The shroud, said to be the burial cloth of Christ, was transferred for its safety to the Benedictine sanctuary of Montevergine in Avellino, in the southern Campania region of Italy in 1939 and was only transferred to Turin in 1946, according to a British newspaper, The Telegraph.
“The current director of the library at the abbey, Father Andrea Cardin, said the reason behind the move was because Hitler was “obsessed” with the sacred relic,” the publication reported.
“Both the Vatican and the Italian royal family, the Savoys, who were the guardians and owners of the shroud, feared that the German leader, who had an interest in the esoteric, might try to steal the linen cloth,” it added.

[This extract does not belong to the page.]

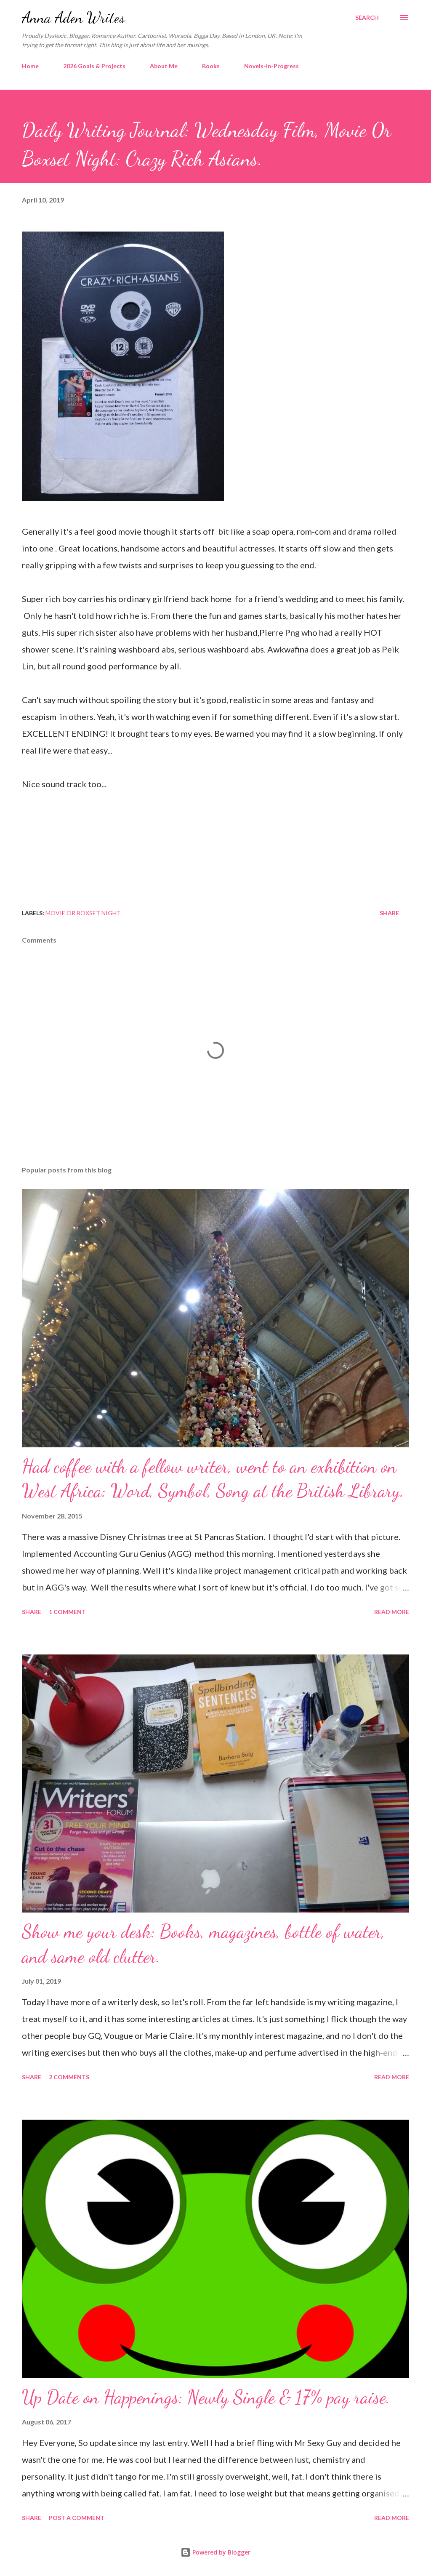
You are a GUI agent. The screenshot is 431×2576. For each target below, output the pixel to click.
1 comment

Cardin told Italian magazine Diva e Donna that officially the moving of the shroud was to protect it from possible bombing in Turin, but in reality it was to hide it from Hitler.
“When he visited Italy in 1938, top-ranking Nazi aides asked unusual and insistent questions about the Shroud,” Cardin told the magazine.
Cardin said that Italy entered the war in alliance with Hitler, and German forces were sent to Italy, the shroud was very nearly discovered in its secret hiding place.
“In 1943 when German troops searched the Montevergine church, the monks there pretended to be in deep prayer before the altar, inside which the relic was hidden,” he told the magazine. “This was the only reason it wasn’t discovered.”
The shroud, which is supposed to have wrapped Christ’s body after he was crucified, was returned to Turin in 1946 on the orders of Italy’s last king, Umberto II.
The monarchy was abolished in 1946 when Italy voted in a referendum to become a republic, and ownership of the shroud eventually passed to the Holy See, wrote The Telegraph.